Betín miró hacia lo alto, descubriendo un albatros que planeaba, con sus largas alas abiertas, sobre las altas rocas. Al otro lado, un flamenco rosado exhibía toda la belleza de su plumaje y su largo pico. Miró con atención a su alrededor; la vegetación era variada, ya que junto a un algarrobo, crecía un palo-santo y a su vera un guayabo hacía sonar sus hojas al compás del viento. Pero algo llamó su atención. Sobre la hoja de un cactus, un bulto permanecía inmóvil. Acercándose despacio, descubrió a un animal muy extraño, mezcla de lagartija y animal prehistórico. Se detuvo para mirarlo de cerca. El bicho mientras tanto, permaneció inmóvil, moviendo solamente los ojos.

-Estoy sorprendido, dijo Betín. Realmente eres un animal muy extraño, diferente a todo lo que he visto hasta ahora. ¿Cómo te llamas?-

-Iguana –

Su tono amarillo oscuro contrastaba con el verde del cactus y la cresta en su dorso, le daba un aire misterioso.

-¿Vives aquí?-

-Sí, - dijo la iguana, guiñando los ojos

-¿ Hace muchos años? -

-Sucede que somos descendientes de los remotos dinosaurios y por eso parecemos algo extraños. Dicen que habitamos el planeta hace doscientos millones de años –

La iguana quedó otra vez inmóvil, entre las hojas rígidas y espinosas. El niño continuó su marcha y a veces, saltaba, jugando sobre las pequeñas rocas a orillas del mar.

El tiempo fue pasando y el cielo, antes despejado y azul, se fue oscureciendo. Betín aguardaba impaciente la lluvia. Deseaba marcharse, pero antes quería ver a Ursula. No podía partir sin ver a su nueva amiga.

Un trueno resonó lejano y el viento comenzó a mecer las hojas de los árboles. El niño caminó por la orilla, siempre hacia delante, tratando de hallar a la tortuga. Desesperaba ya, cuando la vio venir, arrastrándose lenta y pesadamente.

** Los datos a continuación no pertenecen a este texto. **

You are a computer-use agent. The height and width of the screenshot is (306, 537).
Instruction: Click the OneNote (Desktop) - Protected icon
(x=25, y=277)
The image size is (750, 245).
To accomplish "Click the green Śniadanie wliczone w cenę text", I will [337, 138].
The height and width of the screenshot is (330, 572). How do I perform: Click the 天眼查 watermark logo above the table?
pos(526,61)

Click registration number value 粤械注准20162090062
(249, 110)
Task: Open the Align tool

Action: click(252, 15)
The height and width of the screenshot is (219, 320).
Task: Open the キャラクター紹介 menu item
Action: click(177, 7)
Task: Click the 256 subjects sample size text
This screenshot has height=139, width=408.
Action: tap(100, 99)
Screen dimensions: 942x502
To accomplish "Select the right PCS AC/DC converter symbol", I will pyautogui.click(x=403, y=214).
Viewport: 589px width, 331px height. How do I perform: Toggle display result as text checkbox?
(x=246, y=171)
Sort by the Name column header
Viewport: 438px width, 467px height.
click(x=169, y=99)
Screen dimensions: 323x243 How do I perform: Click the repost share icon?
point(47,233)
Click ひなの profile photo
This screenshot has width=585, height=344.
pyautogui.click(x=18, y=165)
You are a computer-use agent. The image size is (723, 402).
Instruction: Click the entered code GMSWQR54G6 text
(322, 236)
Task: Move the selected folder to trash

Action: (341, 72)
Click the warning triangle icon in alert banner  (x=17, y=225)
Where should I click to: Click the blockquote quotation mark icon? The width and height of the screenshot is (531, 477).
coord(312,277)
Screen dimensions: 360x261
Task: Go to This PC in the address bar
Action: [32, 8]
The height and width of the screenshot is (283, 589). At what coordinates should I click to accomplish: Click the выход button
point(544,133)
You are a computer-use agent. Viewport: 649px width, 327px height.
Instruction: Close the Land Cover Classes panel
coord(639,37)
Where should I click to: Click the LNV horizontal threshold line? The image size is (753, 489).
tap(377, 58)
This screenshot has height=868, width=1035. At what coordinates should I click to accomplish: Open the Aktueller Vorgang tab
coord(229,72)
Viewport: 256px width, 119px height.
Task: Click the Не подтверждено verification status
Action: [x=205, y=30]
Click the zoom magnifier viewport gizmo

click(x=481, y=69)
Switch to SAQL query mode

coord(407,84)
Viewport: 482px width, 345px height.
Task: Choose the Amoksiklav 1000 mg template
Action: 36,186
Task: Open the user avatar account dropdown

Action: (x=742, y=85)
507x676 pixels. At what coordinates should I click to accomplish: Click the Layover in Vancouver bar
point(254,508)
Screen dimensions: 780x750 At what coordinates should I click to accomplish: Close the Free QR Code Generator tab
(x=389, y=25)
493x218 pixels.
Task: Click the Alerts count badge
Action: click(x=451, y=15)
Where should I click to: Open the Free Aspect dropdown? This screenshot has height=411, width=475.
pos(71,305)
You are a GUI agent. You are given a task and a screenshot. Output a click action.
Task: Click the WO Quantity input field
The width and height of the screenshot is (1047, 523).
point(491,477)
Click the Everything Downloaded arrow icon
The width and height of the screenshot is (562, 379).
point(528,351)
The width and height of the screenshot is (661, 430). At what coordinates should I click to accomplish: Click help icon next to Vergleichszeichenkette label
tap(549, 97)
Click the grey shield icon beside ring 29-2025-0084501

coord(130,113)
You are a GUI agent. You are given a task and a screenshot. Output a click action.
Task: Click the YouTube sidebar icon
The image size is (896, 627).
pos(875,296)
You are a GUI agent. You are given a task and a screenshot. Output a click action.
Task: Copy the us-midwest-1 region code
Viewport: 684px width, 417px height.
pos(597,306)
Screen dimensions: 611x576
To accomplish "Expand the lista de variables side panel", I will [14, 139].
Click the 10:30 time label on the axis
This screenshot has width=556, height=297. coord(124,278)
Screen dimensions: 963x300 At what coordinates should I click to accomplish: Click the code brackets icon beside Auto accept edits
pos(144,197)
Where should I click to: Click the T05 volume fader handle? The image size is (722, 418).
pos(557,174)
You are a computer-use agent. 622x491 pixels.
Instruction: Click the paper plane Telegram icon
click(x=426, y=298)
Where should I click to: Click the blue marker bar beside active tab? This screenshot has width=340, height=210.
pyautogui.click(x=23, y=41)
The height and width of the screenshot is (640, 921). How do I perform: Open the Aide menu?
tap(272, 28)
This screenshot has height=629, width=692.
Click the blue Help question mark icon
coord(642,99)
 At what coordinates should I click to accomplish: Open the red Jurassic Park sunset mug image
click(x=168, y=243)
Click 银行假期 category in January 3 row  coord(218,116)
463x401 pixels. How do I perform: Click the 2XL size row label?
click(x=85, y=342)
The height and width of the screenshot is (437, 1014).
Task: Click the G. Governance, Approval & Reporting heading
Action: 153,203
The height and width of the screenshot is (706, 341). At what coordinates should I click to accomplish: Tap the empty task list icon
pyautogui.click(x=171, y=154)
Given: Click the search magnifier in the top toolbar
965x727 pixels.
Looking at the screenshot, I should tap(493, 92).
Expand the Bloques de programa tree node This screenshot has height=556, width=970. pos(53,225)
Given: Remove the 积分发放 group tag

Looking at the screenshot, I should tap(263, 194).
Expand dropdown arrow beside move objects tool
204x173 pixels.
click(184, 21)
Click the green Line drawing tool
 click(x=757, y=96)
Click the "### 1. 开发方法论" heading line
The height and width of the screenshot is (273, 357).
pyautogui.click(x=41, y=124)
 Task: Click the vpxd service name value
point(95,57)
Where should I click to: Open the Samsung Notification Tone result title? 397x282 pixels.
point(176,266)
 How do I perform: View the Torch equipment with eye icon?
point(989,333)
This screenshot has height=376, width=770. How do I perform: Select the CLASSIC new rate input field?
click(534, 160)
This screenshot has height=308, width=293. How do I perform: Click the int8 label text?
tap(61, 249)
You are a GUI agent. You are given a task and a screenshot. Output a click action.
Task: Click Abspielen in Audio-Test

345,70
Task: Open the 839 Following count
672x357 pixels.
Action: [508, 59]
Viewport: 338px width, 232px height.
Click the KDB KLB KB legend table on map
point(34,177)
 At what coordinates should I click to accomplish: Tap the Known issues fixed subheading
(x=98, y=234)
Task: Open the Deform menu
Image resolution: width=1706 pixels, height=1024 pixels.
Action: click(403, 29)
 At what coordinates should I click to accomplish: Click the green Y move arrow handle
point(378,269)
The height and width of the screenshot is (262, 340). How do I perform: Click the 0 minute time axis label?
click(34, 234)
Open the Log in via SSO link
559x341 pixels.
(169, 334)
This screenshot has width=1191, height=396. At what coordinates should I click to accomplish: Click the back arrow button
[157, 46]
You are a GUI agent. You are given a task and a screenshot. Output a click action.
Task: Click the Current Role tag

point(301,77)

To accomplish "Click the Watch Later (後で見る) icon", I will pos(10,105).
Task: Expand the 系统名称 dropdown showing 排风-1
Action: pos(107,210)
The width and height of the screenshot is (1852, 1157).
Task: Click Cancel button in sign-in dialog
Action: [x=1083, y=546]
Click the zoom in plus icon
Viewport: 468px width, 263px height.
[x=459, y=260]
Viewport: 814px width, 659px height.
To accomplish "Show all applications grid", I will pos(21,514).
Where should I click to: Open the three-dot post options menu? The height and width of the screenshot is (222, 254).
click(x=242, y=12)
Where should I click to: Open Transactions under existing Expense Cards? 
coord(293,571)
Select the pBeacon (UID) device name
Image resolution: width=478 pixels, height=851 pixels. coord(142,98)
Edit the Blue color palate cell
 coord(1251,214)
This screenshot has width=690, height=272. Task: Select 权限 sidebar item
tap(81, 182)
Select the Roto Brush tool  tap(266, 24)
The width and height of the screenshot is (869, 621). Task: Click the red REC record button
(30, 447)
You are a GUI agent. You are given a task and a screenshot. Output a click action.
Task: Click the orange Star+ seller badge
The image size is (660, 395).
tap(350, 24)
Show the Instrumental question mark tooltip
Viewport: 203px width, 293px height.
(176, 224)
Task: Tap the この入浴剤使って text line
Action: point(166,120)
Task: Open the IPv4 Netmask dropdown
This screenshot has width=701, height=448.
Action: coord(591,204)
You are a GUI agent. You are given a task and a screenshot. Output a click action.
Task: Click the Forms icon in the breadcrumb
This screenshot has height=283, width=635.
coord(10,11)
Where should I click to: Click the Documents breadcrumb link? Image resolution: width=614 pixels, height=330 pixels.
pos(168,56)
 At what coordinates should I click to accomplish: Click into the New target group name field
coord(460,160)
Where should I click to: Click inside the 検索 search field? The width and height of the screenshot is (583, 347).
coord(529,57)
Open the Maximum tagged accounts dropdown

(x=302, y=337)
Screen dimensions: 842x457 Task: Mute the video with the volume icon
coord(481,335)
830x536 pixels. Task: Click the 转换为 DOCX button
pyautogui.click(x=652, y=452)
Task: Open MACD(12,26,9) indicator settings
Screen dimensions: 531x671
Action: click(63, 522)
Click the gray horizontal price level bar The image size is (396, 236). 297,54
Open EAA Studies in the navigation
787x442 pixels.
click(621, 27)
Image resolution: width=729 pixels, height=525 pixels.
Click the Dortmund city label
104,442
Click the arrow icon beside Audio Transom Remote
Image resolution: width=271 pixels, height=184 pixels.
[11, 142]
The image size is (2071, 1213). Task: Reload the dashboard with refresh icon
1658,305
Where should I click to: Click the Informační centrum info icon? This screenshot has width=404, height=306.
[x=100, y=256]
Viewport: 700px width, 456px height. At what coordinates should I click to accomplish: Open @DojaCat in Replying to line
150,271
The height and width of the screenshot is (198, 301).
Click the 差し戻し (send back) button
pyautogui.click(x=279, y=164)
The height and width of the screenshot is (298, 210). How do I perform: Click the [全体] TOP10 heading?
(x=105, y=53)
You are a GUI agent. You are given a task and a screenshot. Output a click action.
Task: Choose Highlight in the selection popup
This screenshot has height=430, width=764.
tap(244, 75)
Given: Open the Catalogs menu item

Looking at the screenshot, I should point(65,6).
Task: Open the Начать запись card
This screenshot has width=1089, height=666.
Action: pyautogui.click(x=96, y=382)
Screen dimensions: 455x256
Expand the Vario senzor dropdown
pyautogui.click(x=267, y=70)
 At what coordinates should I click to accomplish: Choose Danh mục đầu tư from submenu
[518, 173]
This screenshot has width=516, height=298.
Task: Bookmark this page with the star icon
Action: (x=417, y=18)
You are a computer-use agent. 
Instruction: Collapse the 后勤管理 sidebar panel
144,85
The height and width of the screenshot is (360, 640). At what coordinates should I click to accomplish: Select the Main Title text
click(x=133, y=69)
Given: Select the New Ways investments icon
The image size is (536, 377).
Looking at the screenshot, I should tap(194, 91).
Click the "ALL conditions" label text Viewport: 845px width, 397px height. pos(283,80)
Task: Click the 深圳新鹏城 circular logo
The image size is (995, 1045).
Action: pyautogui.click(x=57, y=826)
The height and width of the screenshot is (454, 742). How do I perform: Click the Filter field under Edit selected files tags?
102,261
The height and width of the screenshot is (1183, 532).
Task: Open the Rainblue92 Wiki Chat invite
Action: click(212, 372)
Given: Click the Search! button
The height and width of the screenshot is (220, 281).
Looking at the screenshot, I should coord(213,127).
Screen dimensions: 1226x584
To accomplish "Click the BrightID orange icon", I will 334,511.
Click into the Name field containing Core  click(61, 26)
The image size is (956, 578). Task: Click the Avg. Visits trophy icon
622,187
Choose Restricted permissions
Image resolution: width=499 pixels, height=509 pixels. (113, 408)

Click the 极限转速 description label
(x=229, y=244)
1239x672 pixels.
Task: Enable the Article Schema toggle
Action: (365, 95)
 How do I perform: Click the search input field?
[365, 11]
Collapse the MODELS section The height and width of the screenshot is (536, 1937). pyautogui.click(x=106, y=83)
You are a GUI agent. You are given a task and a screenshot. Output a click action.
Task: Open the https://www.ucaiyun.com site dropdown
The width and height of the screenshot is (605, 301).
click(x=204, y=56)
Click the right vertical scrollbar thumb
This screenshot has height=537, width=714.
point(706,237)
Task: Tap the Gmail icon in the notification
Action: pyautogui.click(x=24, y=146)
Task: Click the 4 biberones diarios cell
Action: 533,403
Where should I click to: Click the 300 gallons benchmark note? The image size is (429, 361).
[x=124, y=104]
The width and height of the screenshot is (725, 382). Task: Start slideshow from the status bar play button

-Hola, amiga mía, te esperaba para partir –

-Yo también me iré –

Su voz grave y suave, tenía un dejo de tristeza. Estiró su cuello arrugado y mirando a Betín, cuyo rostro estaba lila, dijo:

-Es la primera vez en estos ciento treinta y nueve años de vida que siento pena por no tener alas –

-Pero tú puedes nadar, y yo no. Ya vez, cada uno tiene lo suyo. Pero quiero que me digas si te sumerges muy hondo, en las aguas –

-Hasta cincuenta metros, pero debo salir a la superficie para respirar –

-¿Vives muy lejos? –

-Sí, debo nadar muchos días con sus noches para llegar donde mi familia espera. –

Se hizo un silencio entre los dos, como si ninguno quisiera despedirse. Mientras tanto, la lluvia caía con furia. La tortuga fue la primera en romper el silencio

-Adiós, amigo mío, siempre te recordaré –

-Adiós, Ursula. Me siento feliz de haber conocido tu universo. Que tengas buen viaje-

Cuando el arcoiris arrojó desde el cielo sus franjas irisadas, Betín aguardaba en una rama de guayabo. Cogió su punta y comenzó a subir. Su cara cambió de color muchas veces, hasta llegar a la comba, pero sus ojos brillaban húmedos de ternura.